In chronic regional pain syndrome (CRPS), patients will typically have burning and heightened aesthetic pain related to an over- or understimula-tion of the sympathetic nervous system. These patients can be very dysfunctional, with severe hyperpathic pain, Dr. Warfield said. CRPS type I, also called RSD (reflex sympathetic dystrophy), is not associated with major nerve trauma in contrast to CRPS type II, or causalgia, which does involve major nerve trauma. Among tests for CRPS are sympathetic blocks, she said. A series of such injections is usually enough to provide adequate pain relief.
In some circumstances, radiofrequency lesioning (or denervation) can help patients with RSD. Radiofrequency denervation may also be effective for those with intractable pain from vascular disease or other vascular problems in the lower extremities. Regional IV infusions of vasodilators have also been reported to offer long-term relief to some patients with hypersympathetic mediated pain syndromes.
Regarding neuropathic pain, Dr. Warfield noted several innovative techniques. Capsaicin (Zostrix), which depletes substance P from the nerve endings, has been used to treat burning neuropathic pain. Transcutaneous electrical nerve stimulation (TENS) has been particularly useful in neuropathic pain.
Spinal Cord Stimulation
Spinal cord stimulation effected via an externally placed transmitting device has been especially effective for patients with failed back syndrome or previous laminectomy, particularly when the patient has unilateral leg pain, Dr. Warfield said. The technique is also useful for ischemic limb pain, CRPS, and some types of neuropathic pain such as postamputation, spinal cord injuries, and postherpetic neuralgia.
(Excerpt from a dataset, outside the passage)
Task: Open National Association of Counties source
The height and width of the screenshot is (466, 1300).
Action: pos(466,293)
For patients who respond to spinal cord stimulation, this can really be a miraculous relief for their chronic pain, Dr. Warfield commented.
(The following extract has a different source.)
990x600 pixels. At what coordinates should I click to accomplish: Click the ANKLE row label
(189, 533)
A few patients who require long-term opioid treatment but cannot tolerate the intractable side effects of nausea and sedation may be candidates for spinally administered opiates. In a study of more than 1,200 chronic pain cancer patients, only 1% fell into this category. Catheters for epidural opiates can be internally or externally implanted, giving patients the freedom to receive treatment at home.
Because endorphins are not the only neurotransmitters to mediate pain, many non-opioid drugs may be helpful. For example, agonists of serotonin, norepinephrine, GABA, and somatostatin can also be injected to provide pain relief independent of the opioid system.
Patients tolerant to opioids or those with neuropathic pain can benefit from injections of clonidine, the most common of these non-opioid drugs, Dr. Warfield observed.
Rounding out the list of useful approaches in chronic pain settings, Dr. Warfield included spinal alcohol blocks, other neurolytic blocks, cryoanalgesia, and a few neurosurgical procedures. She concluded with the reminder that proper patient evaluation is critical to correct treatment.